La fianza era imposible para los supuestos responsables de las irregularidades que rodearon la salida a Bolsa del grupo: el expresidente Rodrigo Rato y los exdirectivos Francisco Verdú, José Luis Olivas y José Manuel Fernández Norniella. Así que, de pagar, sería la propia Bankia la obligada, pero la debilidad de sus cuentas lo imposibilitaba. En 2014, la entidad tuvo un beneficio de 747 millones, un 83,3 por ciento más que en el año anterior, pero tras descontar ya 312 millones de euros para provisionar posibles indemnizaciones a pequeños accionistas perjudicados que habían reclamado por la vía civil.
La retorcida contabilidad bancaria provoca que la fianza redujese esos resultados en unos 600 millones de euros. José Ignacio Goirigolzarri, sucesor de Rato, intentó endosárselos al Banco Financiero y de Ahorro (BFA), sociedad matriz dueña del 62 por ciento de las acciones de Bankia, que, tras su nacionalización, es propiedad al ciento por ciento del Fondo de Restructuración y Ordenación Bancaria (FROB), es decir, del Estado. Pero 2015 era año electoral: el ministro de Economía, Luis de Guindos, no lo vio claro y Cristóbal Montoro, titular de Hacienda, aprovechó sus dudas para frustrar la operación, que hubiese supuesto una segunda nacionalización, un nuevo descalabro de Bankia para afianzar la gestión de Rato a costa del erario público, lo que tendría una complicada venta electoral.

**REGISTROS:**
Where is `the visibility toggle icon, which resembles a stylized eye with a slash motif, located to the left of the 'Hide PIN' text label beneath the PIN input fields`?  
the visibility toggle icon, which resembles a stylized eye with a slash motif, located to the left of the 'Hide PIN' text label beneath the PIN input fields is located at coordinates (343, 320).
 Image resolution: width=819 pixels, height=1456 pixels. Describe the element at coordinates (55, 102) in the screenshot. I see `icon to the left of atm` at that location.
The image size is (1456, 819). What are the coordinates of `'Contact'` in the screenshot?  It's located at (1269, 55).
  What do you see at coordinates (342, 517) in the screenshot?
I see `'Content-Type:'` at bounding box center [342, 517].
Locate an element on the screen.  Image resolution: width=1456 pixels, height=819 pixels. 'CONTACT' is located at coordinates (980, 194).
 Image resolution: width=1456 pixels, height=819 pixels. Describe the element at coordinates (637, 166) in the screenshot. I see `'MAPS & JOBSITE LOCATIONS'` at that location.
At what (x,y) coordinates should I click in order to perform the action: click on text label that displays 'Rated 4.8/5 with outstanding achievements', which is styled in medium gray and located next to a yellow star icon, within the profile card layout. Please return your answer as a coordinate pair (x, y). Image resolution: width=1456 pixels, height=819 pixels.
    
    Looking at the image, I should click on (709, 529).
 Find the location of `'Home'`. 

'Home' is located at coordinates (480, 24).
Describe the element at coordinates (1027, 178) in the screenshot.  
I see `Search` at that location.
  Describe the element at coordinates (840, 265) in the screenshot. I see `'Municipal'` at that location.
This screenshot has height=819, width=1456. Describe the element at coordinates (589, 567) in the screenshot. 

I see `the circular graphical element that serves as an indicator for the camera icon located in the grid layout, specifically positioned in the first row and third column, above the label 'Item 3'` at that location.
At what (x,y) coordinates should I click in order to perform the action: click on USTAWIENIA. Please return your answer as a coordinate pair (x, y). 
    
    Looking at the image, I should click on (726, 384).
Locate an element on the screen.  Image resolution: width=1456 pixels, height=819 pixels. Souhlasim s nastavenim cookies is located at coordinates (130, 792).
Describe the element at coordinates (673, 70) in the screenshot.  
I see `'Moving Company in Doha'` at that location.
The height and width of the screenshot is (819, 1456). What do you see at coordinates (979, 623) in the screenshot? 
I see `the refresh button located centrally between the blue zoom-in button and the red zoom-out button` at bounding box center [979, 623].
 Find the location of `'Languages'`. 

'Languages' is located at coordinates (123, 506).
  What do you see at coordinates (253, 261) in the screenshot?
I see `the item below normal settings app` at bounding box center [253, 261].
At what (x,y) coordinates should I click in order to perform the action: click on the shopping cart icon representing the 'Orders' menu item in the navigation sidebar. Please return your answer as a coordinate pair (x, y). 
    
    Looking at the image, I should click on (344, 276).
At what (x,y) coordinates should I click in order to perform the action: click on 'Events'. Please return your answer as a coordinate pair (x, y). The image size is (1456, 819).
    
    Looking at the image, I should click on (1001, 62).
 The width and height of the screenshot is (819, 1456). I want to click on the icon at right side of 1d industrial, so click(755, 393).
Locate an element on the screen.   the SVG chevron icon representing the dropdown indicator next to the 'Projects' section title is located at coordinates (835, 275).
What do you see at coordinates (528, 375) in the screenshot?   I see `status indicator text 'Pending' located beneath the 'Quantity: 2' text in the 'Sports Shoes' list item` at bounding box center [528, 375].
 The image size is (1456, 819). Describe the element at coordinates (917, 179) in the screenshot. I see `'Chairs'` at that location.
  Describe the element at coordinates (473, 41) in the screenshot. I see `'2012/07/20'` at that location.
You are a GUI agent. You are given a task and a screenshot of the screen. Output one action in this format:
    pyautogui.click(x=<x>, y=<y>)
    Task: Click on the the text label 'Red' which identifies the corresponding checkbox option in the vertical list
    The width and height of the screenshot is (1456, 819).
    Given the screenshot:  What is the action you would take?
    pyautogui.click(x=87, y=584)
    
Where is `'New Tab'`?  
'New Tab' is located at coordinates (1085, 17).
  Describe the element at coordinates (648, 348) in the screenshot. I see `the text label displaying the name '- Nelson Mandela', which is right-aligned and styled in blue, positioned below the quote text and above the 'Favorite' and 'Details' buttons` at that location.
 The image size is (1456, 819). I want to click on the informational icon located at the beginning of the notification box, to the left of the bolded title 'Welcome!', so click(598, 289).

**SOLICITUD ESCRITA 1:**
Enumera a todas las personas que el texto sobre Bankia señala como supuestos responsables de las irregularidades en la salida a Bolsa del grupo.
**SOLICITUD ESCRITA 2:**
Cambia "shopping cart" por "shopping basket" en los registros, desde la línea que contiene "coordinates (130, 792)." hasta la línea que contiene "Describe the element at coordinates (473, 41)", ambas incluidas. Reproduce solo esas líneas, sin más cambios.
El texto y los registros no guardan relación entre sí.

**RESPUESTA ESCRITA 1:**
- Rodrigo Rato
- Francisco Verdú
- José Luis Olivas
- José Manuel Fernández Norniella

**RESPUESTA ESCRITA 2:**
Locate an element on the screen.  Image resolution: width=1456 pixels, height=819 pixels. Souhlasim s nastavenim cookies is located at coordinates (130, 792).
Describe the element at coordinates (673, 70) in the screenshot.  
I see `'Moving Company in Doha'` at that location.
The height and width of the screenshot is (819, 1456). What do you see at coordinates (979, 623) in the screenshot? 
I see `the refresh button located centrally between the blue zoom-in button and the red zoom-out button` at bounding box center [979, 623].
 Find the location of `'Languages'`. 

'Languages' is located at coordinates (123, 506).
  What do you see at coordinates (253, 261) in the screenshot?
I see `the item below normal settings app` at bounding box center [253, 261].
At what (x,y) coordinates should I click in order to perform the action: click on the shopping basket icon representing the 'Orders' menu item in the navigation sidebar. Please return your answer as a coordinate pair (x, y). 
    
    Looking at the image, I should click on (344, 276).
At what (x,y) coordinates should I click in order to perform the action: click on 'Events'. Please return your answer as a coordinate pair (x, y). The image size is (1456, 819).
    
    Looking at the image, I should click on (1001, 62).
 The width and height of the screenshot is (819, 1456). I want to click on the icon at right side of 1d industrial, so click(755, 393).
Locate an element on the screen.   the SVG chevron icon representing the dropdown indicator next to the 'Projects' section title is located at coordinates (835, 275).
What do you see at coordinates (528, 375) in the screenshot?   I see `status indicator text 'Pending' located beneath the 'Quantity: 2' text in the 'Sports Shoes' list item` at bounding box center [528, 375].
 The image size is (1456, 819). Describe the element at coordinates (917, 179) in the screenshot. I see `'Chairs'` at that location.
  Describe the element at coordinates (473, 41) in the screenshot. I see `'2012/07/20'` at that location.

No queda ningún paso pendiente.